(Item-finding records)
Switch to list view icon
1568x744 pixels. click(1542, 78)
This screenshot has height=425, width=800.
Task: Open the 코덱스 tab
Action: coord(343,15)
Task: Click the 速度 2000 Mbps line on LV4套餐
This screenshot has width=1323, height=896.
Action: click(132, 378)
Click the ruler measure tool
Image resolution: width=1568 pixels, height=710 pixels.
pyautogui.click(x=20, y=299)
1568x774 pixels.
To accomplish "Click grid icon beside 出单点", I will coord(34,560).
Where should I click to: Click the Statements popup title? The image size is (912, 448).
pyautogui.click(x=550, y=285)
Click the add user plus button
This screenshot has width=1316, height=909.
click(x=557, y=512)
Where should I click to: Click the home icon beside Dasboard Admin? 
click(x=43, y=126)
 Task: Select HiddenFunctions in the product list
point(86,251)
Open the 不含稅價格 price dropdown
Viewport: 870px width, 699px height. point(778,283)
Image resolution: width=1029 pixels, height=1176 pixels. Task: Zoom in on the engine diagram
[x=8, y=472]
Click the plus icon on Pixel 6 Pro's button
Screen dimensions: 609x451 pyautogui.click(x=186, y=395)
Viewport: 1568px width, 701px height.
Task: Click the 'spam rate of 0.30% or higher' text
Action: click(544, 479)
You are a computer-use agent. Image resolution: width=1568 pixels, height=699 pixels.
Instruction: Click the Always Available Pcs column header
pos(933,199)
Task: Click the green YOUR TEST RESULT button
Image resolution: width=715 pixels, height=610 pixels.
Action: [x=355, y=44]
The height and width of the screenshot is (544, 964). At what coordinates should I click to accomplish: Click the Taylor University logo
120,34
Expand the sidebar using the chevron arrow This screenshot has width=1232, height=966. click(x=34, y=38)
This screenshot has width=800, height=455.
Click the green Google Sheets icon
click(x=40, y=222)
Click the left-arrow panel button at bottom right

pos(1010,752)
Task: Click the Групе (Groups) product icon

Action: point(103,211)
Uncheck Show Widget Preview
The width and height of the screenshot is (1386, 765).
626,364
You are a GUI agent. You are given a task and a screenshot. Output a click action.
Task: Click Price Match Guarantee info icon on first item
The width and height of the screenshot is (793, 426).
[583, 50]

- [Written request]: Arrange everything in the material from the line containing "Where should I click to: Click the home" down to the end as a numbered list, skipping blank lines.

- [Exercise result]:
1. Where should I click to: Click the home icon beside Dasboard Admin? 
2. click(x=43, y=126)
3.  Task: Select HiddenFunctions in the product list
4. point(86,251)
5. Open the 不含稅價格 price dropdown
6. Viewport: 870px width, 699px height. point(778,283)
7. Image resolution: width=1029 pixels, height=1176 pixels. Task: Zoom in on the engine diagram
8. [x=8, y=472]
9. Click the plus icon on Pixel 6 Pro's button
10. Screen dimensions: 609x451 pyautogui.click(x=186, y=395)
11. Viewport: 1568px width, 701px height.
12. Task: Click the 'spam rate of 0.30% or higher' text
13. Action: click(544, 479)
14. You are a computer-use agent. Image resolution: width=1568 pixels, height=699 pixels.
15. Instruction: Click the Always Available Pcs column header
16. pos(933,199)
17. Task: Click the green YOUR TEST RESULT button
18. Image resolution: width=715 pixels, height=610 pixels.
19. Action: [x=355, y=44]
20. The height and width of the screenshot is (544, 964). At what coordinates should I click to accomplish: Click the Taylor University logo
21. 120,34
22. Expand the sidebar using the chevron arrow This screenshot has width=1232, height=966. click(x=34, y=38)
23. This screenshot has width=800, height=455.
24. Click the green Google Sheets icon
25. click(x=40, y=222)
26. Click the left-arrow panel button at bottom right
27. pos(1010,752)
28. Task: Click the Групе (Groups) product icon
29. Action: point(103,211)
30. Uncheck Show Widget Preview
31. The width and height of the screenshot is (1386, 765).
32. 626,364
33. You are a GUI agent. You are given a task and a screenshot. Output a click action.
34. Task: Click Price Match Guarantee info icon on first item
35. The width and height of the screenshot is (793, 426).
36. [583, 50]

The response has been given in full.